*Records provided*:
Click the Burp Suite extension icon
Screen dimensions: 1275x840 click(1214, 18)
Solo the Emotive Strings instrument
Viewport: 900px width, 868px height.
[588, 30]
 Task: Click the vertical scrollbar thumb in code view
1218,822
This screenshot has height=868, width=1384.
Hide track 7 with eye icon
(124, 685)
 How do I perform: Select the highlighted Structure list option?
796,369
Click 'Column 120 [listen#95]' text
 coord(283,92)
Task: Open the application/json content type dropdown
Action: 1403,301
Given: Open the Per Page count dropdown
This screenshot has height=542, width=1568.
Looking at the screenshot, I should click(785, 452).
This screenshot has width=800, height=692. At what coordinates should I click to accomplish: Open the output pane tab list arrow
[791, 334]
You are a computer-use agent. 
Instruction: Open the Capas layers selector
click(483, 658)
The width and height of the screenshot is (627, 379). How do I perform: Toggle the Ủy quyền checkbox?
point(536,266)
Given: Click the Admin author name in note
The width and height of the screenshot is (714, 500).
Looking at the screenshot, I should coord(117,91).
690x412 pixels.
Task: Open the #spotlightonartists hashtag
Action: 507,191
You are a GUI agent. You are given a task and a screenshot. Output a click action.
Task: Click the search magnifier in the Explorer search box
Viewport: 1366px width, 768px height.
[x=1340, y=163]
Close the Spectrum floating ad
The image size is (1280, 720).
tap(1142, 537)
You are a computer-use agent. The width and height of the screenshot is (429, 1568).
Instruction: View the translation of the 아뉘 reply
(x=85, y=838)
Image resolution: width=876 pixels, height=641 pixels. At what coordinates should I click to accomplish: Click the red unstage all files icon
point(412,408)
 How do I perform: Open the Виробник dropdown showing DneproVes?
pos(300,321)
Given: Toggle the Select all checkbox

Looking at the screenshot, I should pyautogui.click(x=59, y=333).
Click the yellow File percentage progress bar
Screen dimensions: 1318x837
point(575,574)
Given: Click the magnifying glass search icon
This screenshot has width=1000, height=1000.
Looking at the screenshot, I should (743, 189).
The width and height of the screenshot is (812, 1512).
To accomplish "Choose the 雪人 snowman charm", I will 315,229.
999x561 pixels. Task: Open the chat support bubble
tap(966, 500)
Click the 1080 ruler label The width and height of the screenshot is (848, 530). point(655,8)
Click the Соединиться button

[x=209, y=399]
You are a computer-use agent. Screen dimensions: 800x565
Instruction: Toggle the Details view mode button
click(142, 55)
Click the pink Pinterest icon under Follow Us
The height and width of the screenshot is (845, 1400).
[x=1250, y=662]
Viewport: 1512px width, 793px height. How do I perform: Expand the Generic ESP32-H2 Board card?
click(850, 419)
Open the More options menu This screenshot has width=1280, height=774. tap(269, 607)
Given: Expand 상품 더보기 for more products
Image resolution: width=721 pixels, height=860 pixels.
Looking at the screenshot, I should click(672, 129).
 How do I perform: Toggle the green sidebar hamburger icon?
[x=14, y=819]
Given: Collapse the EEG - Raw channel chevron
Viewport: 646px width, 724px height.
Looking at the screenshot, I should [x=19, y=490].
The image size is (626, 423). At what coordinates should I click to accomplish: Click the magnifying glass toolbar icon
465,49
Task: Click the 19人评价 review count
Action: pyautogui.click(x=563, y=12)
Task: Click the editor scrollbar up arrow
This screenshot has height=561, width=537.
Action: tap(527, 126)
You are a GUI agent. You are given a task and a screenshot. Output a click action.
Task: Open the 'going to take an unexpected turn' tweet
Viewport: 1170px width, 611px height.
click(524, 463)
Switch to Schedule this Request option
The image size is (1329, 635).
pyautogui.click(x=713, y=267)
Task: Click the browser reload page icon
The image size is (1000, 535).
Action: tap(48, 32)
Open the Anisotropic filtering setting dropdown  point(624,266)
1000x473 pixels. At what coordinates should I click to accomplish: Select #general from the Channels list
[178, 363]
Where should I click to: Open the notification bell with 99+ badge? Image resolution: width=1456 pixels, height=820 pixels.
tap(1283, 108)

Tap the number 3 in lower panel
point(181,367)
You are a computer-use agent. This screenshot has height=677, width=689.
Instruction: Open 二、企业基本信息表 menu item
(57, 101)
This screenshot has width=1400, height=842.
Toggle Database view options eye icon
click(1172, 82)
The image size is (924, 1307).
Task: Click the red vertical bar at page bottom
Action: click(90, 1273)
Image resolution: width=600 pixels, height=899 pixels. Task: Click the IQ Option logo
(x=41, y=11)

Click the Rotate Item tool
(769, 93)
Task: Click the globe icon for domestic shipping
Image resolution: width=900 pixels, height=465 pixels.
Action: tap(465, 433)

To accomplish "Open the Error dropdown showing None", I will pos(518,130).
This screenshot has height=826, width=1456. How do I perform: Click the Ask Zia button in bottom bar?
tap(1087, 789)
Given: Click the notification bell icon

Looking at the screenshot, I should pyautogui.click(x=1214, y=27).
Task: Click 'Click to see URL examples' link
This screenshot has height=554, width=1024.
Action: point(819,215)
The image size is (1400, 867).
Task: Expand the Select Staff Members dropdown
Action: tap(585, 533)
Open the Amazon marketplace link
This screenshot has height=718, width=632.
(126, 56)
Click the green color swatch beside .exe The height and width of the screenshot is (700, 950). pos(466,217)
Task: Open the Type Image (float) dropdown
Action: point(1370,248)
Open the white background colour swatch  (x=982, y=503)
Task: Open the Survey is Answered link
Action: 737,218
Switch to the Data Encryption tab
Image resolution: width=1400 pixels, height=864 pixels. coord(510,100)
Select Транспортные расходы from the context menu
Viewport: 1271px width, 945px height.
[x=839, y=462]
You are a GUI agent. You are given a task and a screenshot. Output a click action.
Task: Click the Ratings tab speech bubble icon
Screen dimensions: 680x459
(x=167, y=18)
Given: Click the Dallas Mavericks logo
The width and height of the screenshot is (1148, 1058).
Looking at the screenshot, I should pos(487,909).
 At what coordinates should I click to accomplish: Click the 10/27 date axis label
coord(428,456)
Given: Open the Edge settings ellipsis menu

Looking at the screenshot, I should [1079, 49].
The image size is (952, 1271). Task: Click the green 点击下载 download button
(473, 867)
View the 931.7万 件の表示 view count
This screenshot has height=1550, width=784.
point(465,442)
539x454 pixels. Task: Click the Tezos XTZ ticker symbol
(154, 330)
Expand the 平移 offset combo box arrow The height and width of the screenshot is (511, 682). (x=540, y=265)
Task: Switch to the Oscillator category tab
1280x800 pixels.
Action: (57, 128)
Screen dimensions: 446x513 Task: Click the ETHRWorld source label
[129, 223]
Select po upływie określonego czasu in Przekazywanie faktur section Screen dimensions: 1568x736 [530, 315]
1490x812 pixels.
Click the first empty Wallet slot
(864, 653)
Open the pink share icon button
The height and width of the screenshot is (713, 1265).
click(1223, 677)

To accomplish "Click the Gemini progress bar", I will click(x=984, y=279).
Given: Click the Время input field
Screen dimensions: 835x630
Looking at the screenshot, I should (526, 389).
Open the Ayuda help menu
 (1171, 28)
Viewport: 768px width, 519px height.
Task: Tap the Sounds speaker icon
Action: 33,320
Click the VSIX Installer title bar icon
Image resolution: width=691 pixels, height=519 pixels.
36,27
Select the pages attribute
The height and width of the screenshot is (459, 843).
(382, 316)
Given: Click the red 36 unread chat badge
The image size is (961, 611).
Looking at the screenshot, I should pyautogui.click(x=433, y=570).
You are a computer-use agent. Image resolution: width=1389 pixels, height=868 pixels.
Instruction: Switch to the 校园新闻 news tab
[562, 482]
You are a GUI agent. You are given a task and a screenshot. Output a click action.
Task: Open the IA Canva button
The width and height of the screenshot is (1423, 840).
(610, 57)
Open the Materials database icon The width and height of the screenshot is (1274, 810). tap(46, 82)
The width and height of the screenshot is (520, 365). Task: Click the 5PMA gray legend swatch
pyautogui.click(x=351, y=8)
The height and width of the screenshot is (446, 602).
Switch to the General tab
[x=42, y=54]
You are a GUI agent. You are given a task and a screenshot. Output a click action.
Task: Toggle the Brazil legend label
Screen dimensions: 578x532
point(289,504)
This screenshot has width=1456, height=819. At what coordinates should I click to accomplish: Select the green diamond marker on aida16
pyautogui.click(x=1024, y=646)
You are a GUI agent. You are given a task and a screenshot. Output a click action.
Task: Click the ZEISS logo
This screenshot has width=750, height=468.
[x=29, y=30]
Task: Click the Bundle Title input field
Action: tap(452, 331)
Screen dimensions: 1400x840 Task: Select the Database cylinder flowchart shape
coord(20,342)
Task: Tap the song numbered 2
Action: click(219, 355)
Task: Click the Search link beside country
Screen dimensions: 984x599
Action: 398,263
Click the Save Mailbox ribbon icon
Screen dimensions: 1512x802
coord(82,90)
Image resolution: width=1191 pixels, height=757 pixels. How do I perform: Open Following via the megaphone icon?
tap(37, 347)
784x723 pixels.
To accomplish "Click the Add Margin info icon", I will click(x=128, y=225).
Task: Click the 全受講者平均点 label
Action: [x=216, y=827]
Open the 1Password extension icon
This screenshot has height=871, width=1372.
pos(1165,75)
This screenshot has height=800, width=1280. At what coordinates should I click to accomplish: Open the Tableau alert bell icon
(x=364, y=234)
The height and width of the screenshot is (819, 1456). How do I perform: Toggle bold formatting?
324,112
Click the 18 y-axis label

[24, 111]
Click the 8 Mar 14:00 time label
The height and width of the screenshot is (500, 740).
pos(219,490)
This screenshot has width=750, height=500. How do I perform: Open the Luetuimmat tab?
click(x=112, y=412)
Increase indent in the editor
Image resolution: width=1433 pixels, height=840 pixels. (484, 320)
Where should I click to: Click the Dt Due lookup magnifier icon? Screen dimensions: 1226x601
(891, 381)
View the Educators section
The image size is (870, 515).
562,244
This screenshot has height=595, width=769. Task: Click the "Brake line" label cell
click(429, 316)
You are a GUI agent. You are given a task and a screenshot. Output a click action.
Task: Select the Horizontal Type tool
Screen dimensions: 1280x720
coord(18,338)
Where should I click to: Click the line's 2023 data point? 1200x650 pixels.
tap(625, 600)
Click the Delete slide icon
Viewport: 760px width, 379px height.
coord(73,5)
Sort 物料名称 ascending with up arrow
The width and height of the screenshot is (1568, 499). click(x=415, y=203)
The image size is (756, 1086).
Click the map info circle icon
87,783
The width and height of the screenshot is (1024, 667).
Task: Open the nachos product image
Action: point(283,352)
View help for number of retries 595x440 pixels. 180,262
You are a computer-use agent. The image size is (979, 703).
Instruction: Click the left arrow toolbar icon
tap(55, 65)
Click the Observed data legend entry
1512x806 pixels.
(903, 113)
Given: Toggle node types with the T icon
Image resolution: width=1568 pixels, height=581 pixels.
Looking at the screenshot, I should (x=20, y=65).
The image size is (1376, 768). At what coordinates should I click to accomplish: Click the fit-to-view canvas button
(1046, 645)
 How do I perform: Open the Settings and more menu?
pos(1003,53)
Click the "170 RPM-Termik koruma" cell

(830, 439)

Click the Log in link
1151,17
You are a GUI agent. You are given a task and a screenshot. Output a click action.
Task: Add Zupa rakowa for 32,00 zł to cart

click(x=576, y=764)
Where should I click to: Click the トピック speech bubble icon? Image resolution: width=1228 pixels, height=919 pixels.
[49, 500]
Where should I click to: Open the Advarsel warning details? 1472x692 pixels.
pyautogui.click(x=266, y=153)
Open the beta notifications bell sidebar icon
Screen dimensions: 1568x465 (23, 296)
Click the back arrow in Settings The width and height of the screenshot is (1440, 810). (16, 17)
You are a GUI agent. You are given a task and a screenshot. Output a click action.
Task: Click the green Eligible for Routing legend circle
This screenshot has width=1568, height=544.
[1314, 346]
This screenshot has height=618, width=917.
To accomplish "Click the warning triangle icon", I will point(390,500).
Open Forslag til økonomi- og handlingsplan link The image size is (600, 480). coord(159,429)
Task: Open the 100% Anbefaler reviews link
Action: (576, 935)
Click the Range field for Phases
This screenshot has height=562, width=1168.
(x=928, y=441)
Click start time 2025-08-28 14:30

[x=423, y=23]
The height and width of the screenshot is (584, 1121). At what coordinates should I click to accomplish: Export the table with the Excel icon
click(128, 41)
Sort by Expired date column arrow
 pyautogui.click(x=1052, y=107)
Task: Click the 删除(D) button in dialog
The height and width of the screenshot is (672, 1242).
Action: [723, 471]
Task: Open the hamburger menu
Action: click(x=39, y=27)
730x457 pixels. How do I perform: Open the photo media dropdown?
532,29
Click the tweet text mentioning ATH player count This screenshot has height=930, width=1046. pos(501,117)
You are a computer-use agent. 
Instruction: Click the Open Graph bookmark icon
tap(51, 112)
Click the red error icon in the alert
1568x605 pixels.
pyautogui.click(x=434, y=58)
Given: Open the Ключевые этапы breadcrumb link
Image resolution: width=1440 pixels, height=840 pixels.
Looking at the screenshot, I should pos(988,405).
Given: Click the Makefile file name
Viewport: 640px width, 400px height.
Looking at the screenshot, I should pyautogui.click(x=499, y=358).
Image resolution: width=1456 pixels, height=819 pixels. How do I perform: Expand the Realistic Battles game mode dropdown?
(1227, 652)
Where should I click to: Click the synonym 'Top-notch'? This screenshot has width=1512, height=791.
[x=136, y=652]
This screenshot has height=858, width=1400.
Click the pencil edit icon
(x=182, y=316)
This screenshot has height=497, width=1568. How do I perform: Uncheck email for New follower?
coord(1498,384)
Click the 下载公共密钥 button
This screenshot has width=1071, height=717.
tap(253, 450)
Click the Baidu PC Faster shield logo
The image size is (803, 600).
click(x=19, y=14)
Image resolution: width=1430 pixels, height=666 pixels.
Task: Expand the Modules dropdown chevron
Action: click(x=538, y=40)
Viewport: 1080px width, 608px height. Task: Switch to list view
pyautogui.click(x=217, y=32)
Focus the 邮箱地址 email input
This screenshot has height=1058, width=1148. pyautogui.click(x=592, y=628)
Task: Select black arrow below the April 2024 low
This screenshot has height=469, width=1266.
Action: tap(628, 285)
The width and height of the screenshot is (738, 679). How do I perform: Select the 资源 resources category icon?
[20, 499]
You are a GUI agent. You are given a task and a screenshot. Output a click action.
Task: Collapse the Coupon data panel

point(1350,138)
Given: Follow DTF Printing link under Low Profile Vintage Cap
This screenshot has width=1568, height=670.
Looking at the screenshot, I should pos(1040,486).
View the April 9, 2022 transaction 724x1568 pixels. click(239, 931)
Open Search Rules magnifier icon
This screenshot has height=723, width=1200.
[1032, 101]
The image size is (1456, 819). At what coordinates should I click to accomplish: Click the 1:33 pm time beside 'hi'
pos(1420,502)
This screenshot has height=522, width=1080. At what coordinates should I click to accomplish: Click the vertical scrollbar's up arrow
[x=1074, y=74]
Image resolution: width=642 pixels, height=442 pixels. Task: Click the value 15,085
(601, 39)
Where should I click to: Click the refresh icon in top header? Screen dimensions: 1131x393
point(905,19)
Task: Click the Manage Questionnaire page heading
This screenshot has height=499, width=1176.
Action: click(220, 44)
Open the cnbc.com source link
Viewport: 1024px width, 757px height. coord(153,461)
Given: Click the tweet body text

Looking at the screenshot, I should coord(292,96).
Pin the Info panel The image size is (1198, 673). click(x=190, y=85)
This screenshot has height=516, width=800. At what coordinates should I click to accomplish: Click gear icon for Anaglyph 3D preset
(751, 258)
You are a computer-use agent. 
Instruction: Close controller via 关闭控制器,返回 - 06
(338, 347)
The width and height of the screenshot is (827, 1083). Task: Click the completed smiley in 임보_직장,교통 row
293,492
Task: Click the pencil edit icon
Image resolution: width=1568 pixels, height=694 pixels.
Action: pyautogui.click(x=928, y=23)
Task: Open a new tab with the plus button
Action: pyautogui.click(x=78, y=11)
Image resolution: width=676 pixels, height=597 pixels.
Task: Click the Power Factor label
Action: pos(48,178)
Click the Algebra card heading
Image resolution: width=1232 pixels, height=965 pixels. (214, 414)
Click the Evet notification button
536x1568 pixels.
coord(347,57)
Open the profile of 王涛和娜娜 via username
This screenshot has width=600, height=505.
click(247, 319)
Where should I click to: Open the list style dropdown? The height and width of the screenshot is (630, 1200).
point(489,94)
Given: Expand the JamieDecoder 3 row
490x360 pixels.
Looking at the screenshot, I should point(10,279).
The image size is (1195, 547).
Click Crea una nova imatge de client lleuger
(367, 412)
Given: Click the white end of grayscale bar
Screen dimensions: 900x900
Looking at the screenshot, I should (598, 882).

*Exercise objective*:
Locate every line in the material above that contains the string "arrow", treating uppercase and lowercase letters as distinct, and copy each such line.

*Response to the exercise*:
This screenshot has width=800, height=692. At what coordinates should I click to accomplish: Open the output pane tab list arrow
Task: Click the editor scrollbar up arrow
Expand the 平移 offset combo box arrow The height and width of the screenshot is (511, 682). (x=540, y=265)
Sort 物料名称 ascending with up arrow
Instruction: Click the left arrow toolbar icon
Click the back arrow in Settings The width and height of the screenshot is (1440, 810). (16, 17)
Sort by Expired date column arrow
Task: Select black arrow below the April 2024 low
This screenshot has height=522, width=1080. At what coordinates should I click to accomplish: Click the vertical scrollbar's up arrow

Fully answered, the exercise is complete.